4.4 Spiritualité et Philosophie
Observer que la spiritualité comme la philosophie relève de l’activité de l’esprit est naturellement un truisme qui ne nous apporte pas grand-chose : la poésie, la musique... mais peut-être aussi bien l’activité scientifique ou tout autre activité où « l’esprit » est mobilisé peuvent entrer dans cette catégorie...

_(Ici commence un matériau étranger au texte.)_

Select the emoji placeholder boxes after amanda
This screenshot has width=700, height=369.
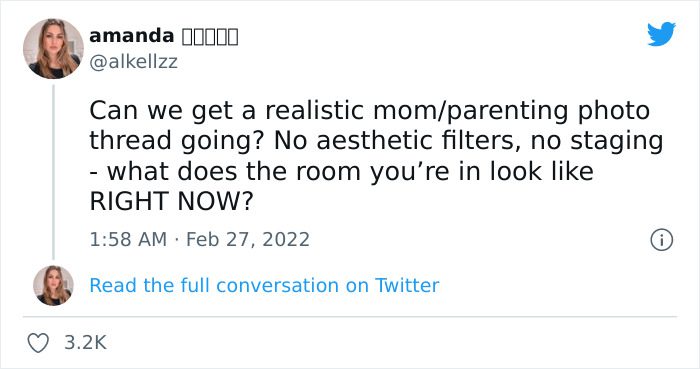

Expérience personnelle ou activité intellectuelle
Plus sérieusement évoquons ce qui passe souvent pour une distinction première entre l’une et l’autre, et qui a été implicitement admise dès le départ dans ce texte : la spiritualité relève d’une expérience personnelle et subjective, alors que la philosophie est un exercice rationnel mobilisant avant tout nos ressources cognitives. L’expérience spirituelle est de l’ordre du « vécu » et du « ressenti », alors que la philosophie est affaire de compréhension et de réflexion. L’une engage tous les registres du corps/esprit, l’autre seulement l’exercice de la raison. D’un côté la sensibilité et la méditation, de l’autre la raison et la réflexion... Cela n’empêche pas que les expériences spirituelles, comme le dit André Comte-Sponville, puissent être pensées par la philosophie, dans le but de mieux les comprendre... Mais cela dans certaines limites, qu’il s’agira de préciser avec Wittgenstein (cf. plus loin)... En effet, certaines expériences sont difficles à traduire en mots car réfractaires à la rationalité discursive. Par ailleurs, comme nous l’avons vu plus haut, La force du recours à l’expérience est aussi sa principale faiblesse : nul ne peut en effet dire à la place de celui qui en est le témoin ce qu’il doit en penser, ni même statuer et juger ce qu’il n’a pas éprouvé, et en même temps l’expérience subjective risque de s’enfermer dans une sorte de solipsisme si chacun est renvoyé à son vécu personnel sans que jamais le moindre critère objectif puisse venir confirmer la réalité de ce que je vis.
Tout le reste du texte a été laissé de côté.